This is my speculation, but I believe that the car may be running two AP algorithms in parallel. Algorithm "A" is the active one and is controlling the car. It's a mature, tested algorithm. Algorithm "B" is a new algorithm that's running in parallel, but not controlling the car. Now, the following event happens:

The driver sees that AP is doing something it shouldn't, and takes over steering. Data is now sent back to Tesla: What the driver did (assumed to be correct), what algorithm A wanted to do (assumed to be wrong), and what algorithm B wanted to do. If repeated data shows that algorithm B's desired action more closely matched the driver's action, then algorithm B's modifications may be issued into the next "A" algorithm release.

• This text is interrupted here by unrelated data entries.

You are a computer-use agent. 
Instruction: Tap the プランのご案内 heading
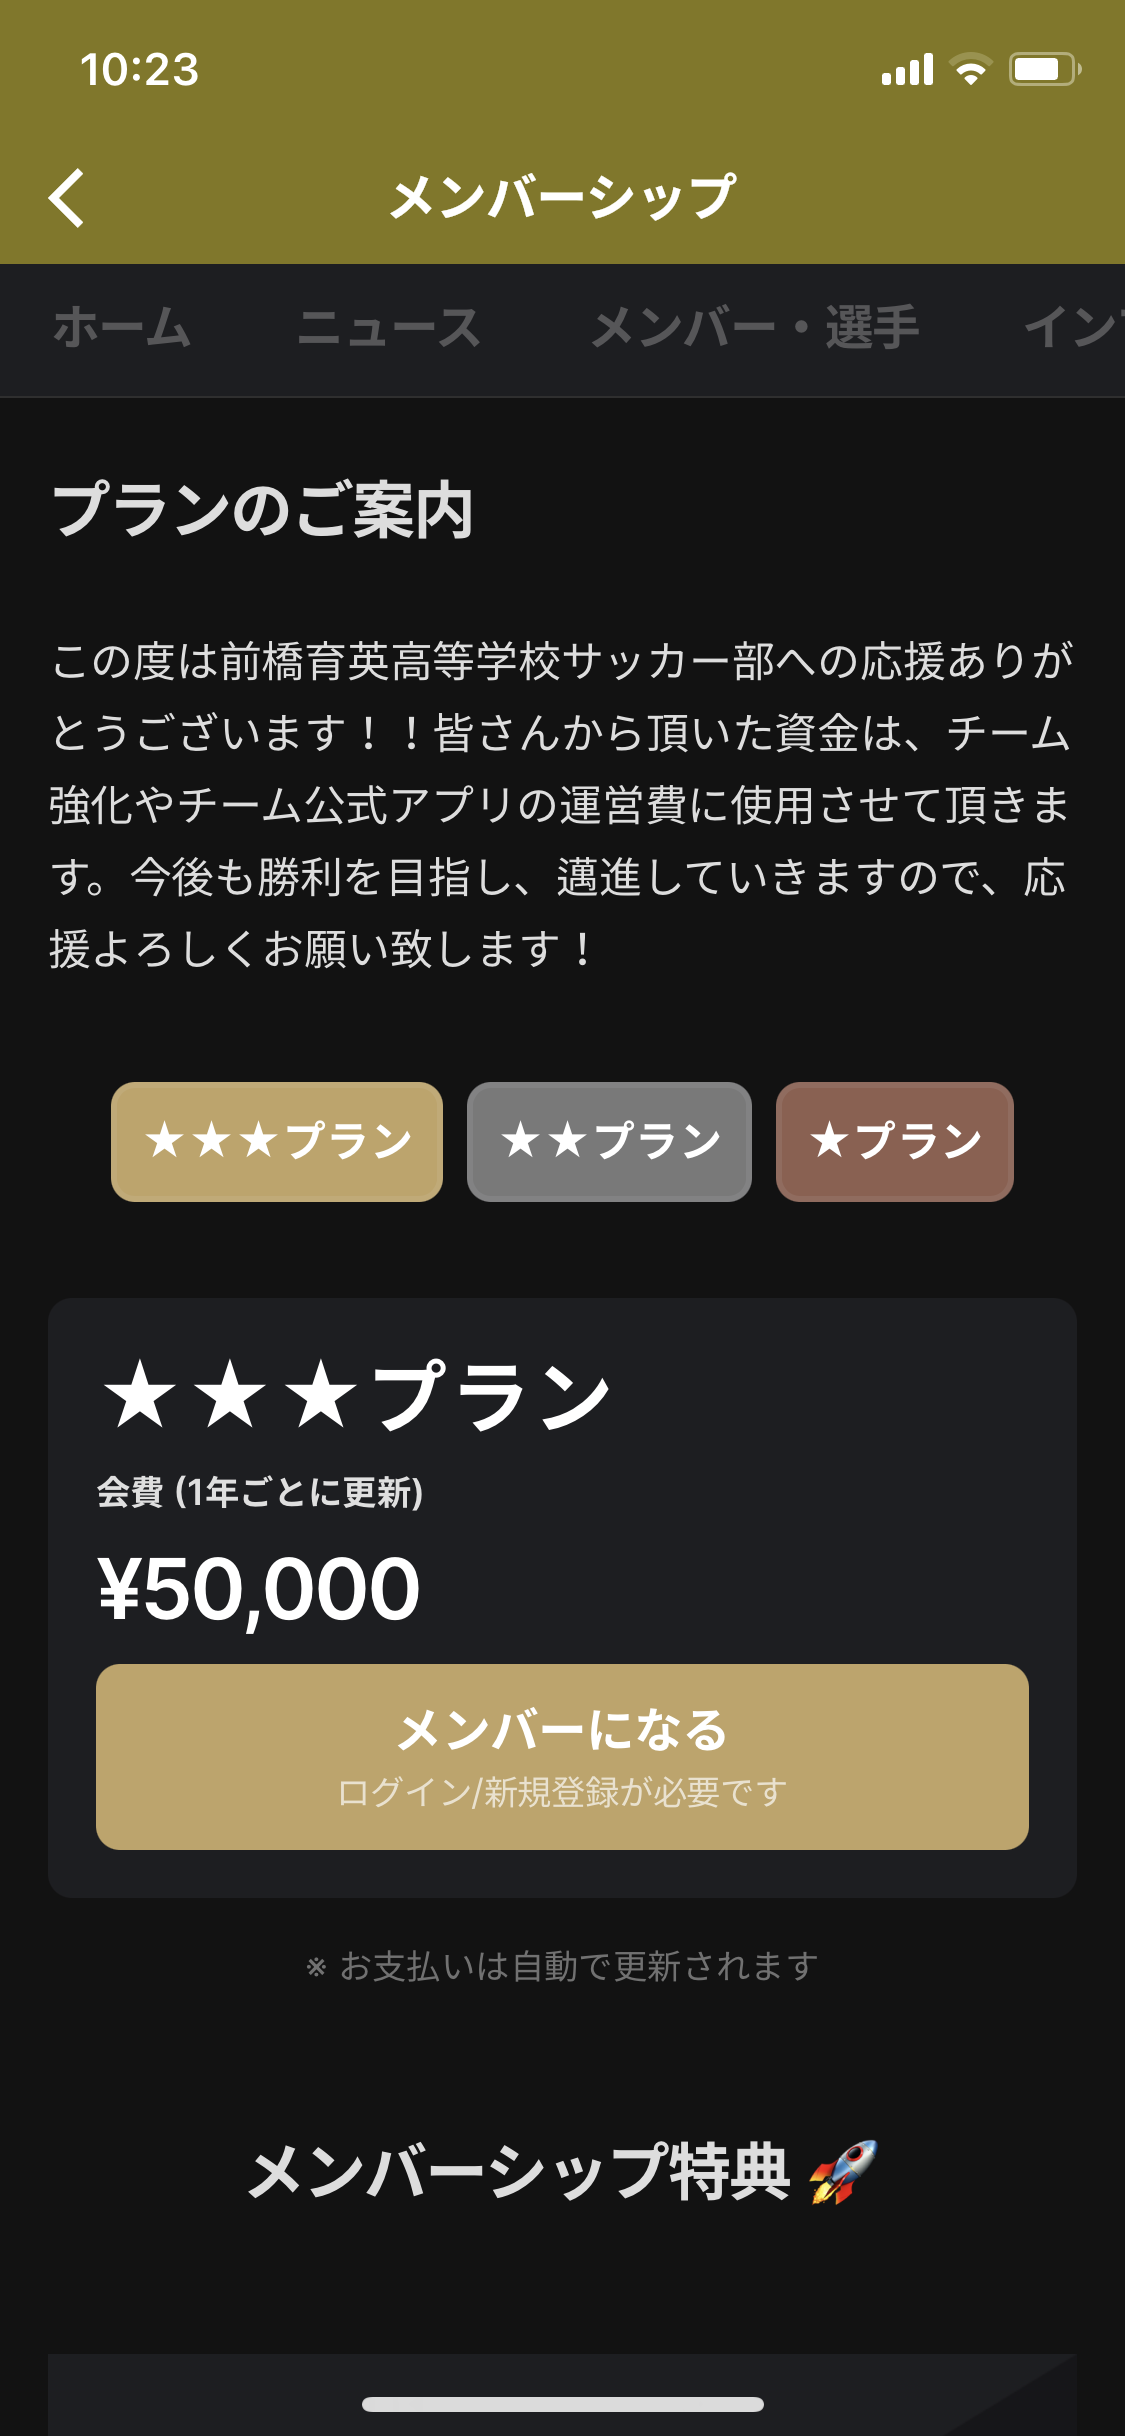[262, 511]
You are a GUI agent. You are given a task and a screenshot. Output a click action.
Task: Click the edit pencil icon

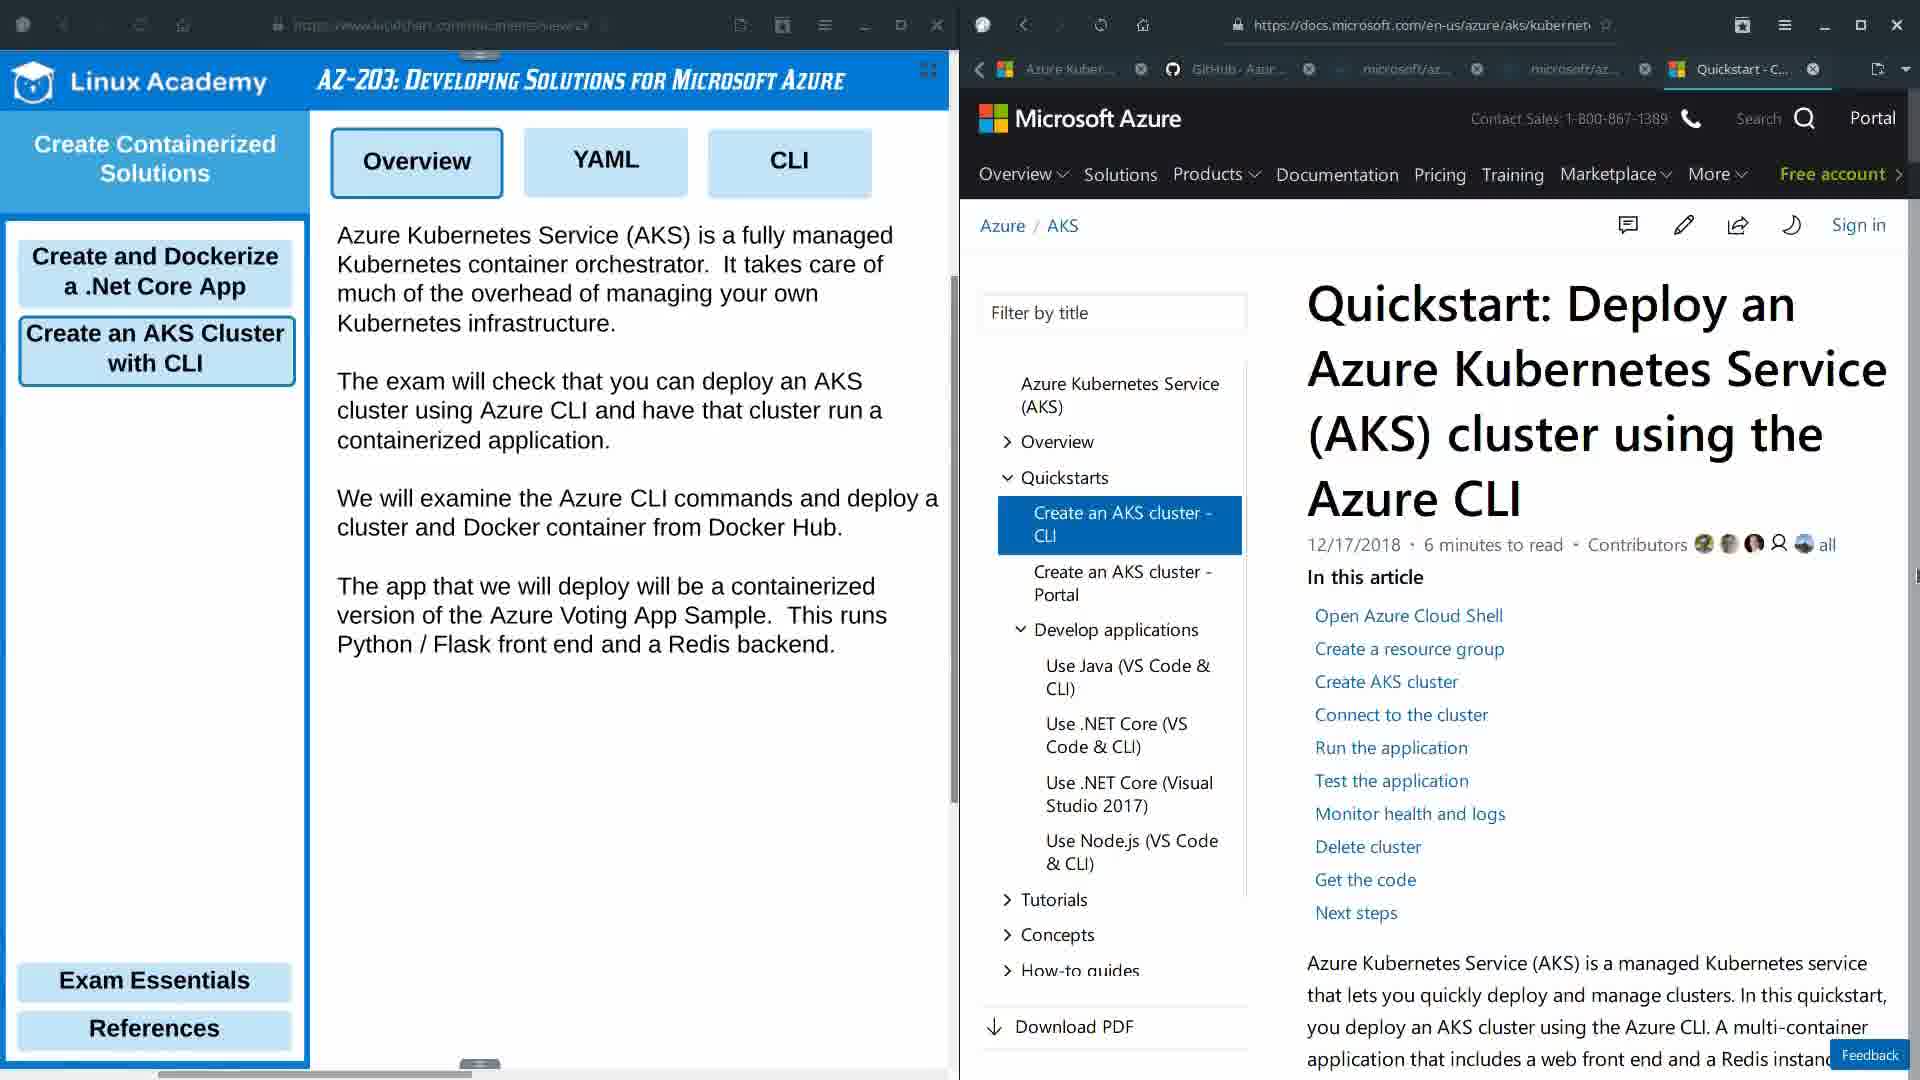[1683, 225]
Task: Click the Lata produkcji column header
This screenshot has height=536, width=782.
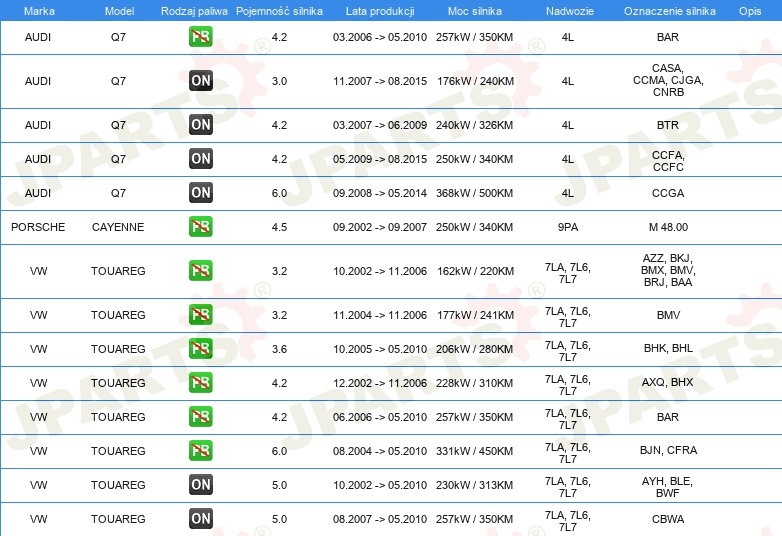Action: point(379,10)
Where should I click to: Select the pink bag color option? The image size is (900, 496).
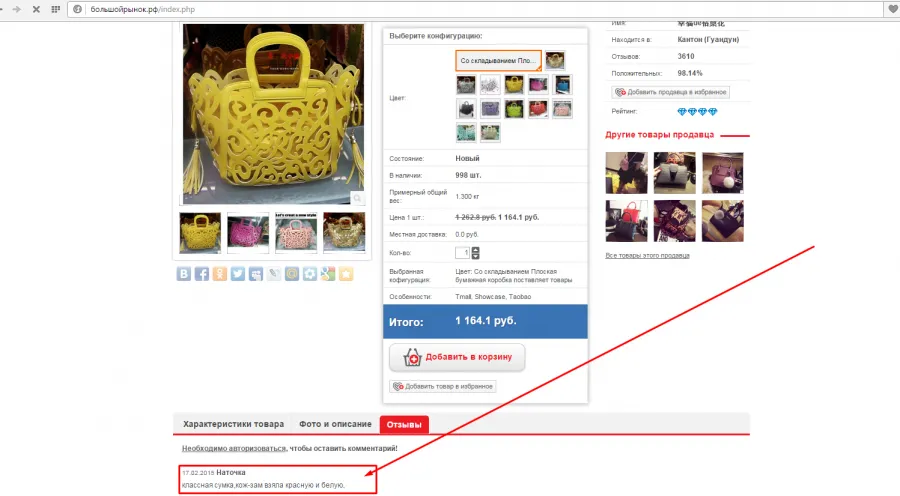point(538,84)
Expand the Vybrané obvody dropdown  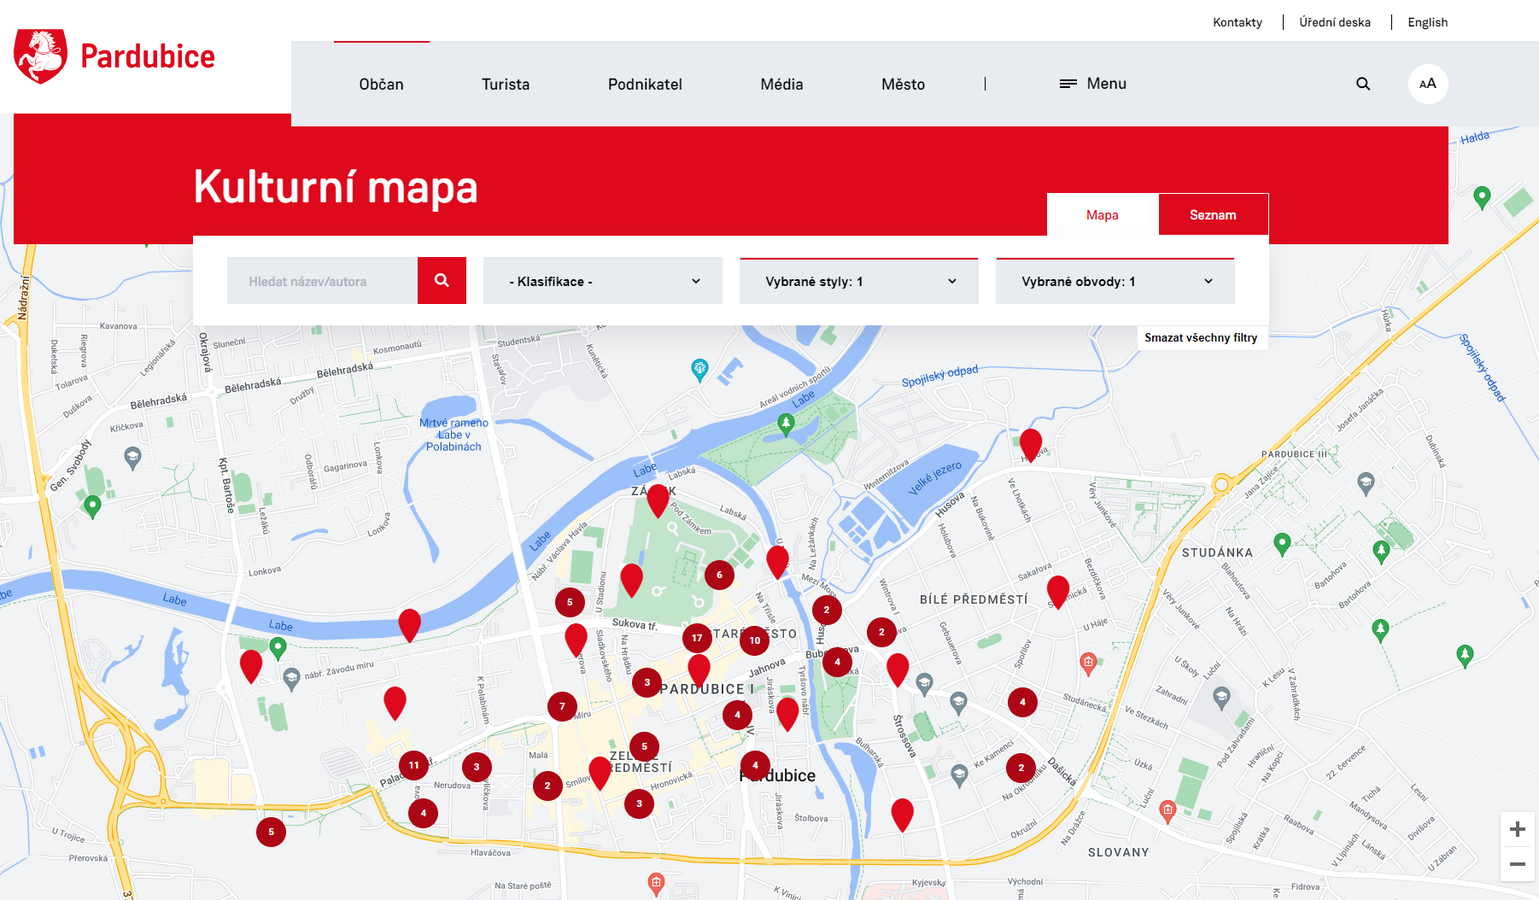[x=1115, y=281]
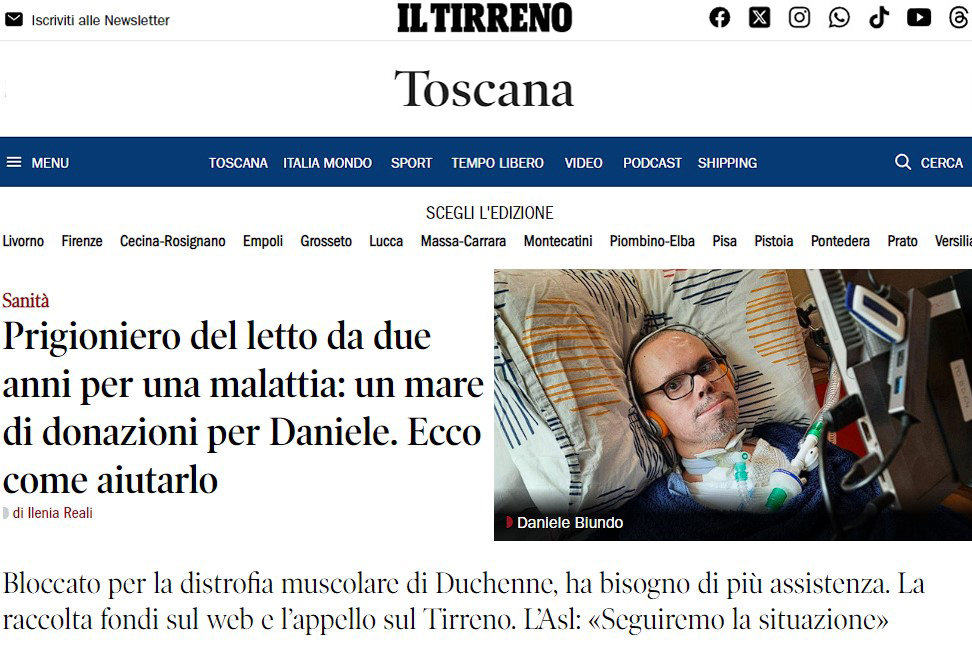Viewport: 972px width, 650px height.
Task: Open the Daniele Biundo article photo
Action: (x=733, y=405)
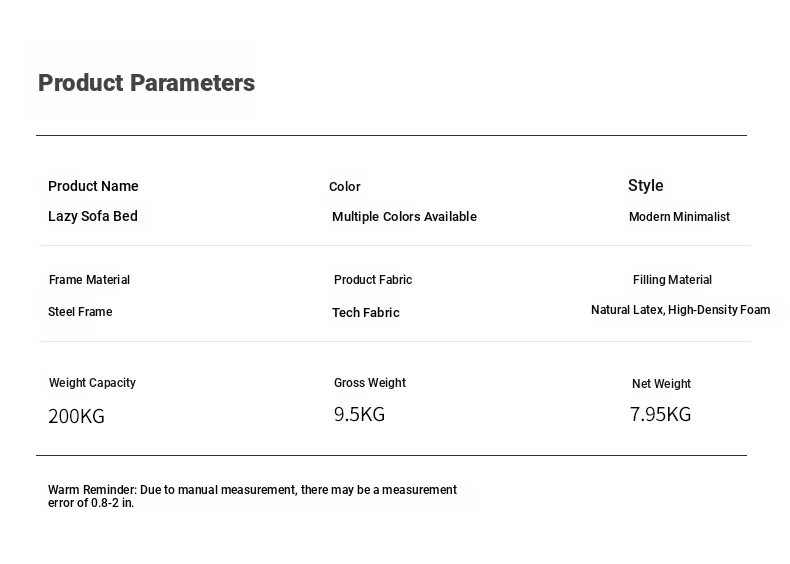Select the Style label
The image size is (790, 564).
click(x=645, y=186)
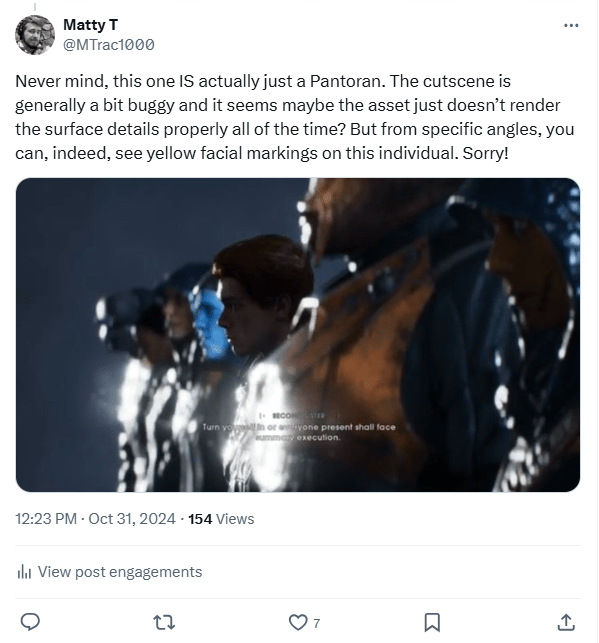Open the attached game cutscene image

tap(298, 335)
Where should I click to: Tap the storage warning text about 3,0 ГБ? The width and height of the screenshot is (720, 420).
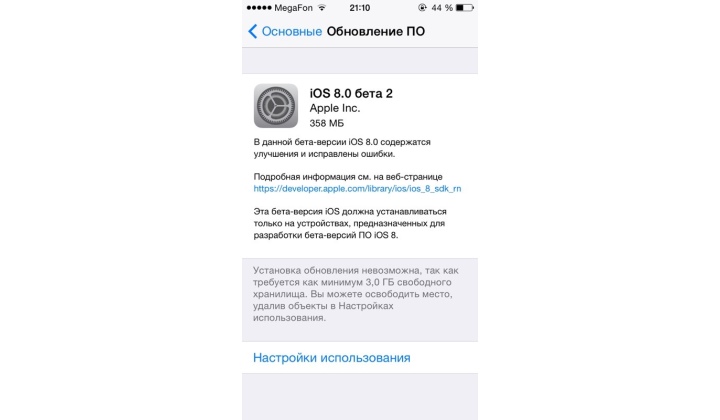point(356,294)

I also believe that not everyone may be running the same "A" and "B" algorithms, even if you're on the same firmware version. As an example, here in Texas most major cities use light-colored concrete for the freeways. To test different light-concrete algorithms, Tesla would push those here, whereas other parts of the country might get test algorithms for darker-colored asphalt, or test algorithms for hills, etc.. This would explain why some people say that firmware version X is the best AP they have seen, while others say that same firmware version is worse.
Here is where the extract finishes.